## TUGAS ANDA
Tampilkan bagian dari artikel tentang upah buruh di bawah ini tanpa mengubah satu kata pun, dari "Persoalan antara pekerja" sampai "menjawab polemik ini.".

## KUTIPAN PILIHAN
# # #
-->

KERJA MAKSIMUM VS UPAH MINIMUM

KERJA MAKSIMUM VS UPAH MINIMUM

(Menyoal Prinsip Upah Buruh)

Persoalan antara pekerja (buruh) dengan pemberi kerja di negara ini telah mengundang polemik berkepanjangan. Tarik ulur kepentingan kedua belah pihak belum menemukan titik terang. Pemberi kerja menuntut profesionalitas, kinerja, dan produktivitas, sedangkan buruh mengharapkan upah yang layak dan adil.

Penetapan besaran Upah Minimum Propinsi (UMP) yang berdasar pada Peraturan Menteri Tenaga Kerja dan Transmigrasi No.13 Tahun 2012 tentang Komponen dan Pelaksanaan Tahapan Pencapaian Kebutuhan Hidup Layak, ternyata tidak mampu menjawab polemik ini.

Persoalan masih mengemuka karena dua alasan dasar. Pertama, term upah minimum kurang diterima oleh Konfederasi Serikat Pekerja Indonesia (KSPI) karena bertentangan dengan Konvensi Internasional tentang HAM. Kedua, survey Kebutuhan Hidup Layak (KHL) antara kelompok buruh dengan Badan Pusat Statistik (BPS) tentang Komponen dan Pelaksanaan Tahapan Pencapaian KHL berbeda signifikan.
# # #
## KUMPULAN ENTRI

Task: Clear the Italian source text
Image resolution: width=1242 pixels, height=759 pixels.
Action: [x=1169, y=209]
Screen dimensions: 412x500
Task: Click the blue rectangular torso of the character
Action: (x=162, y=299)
# # #
## PENYELESAIAN TUGAS
Persoalan antara pekerja (buruh) dengan pemberi kerja di negara ini telah mengundang polemik berkepanjangan. Tarik ulur kepentingan kedua belah pihak belum menemukan titik terang. Pemberi kerja menuntut profesionalitas, kinerja, dan produktivitas, sedangkan buruh mengharapkan upah yang layak dan adil.

Penetapan besaran Upah Minimum Propinsi (UMP) yang berdasar pada Peraturan Menteri Tenaga Kerja dan Transmigrasi No.13 Tahun 2012 tentang Komponen dan Pelaksanaan Tahapan Pencapaian Kebutuhan Hidup Layak, ternyata tidak mampu menjawab polemik ini.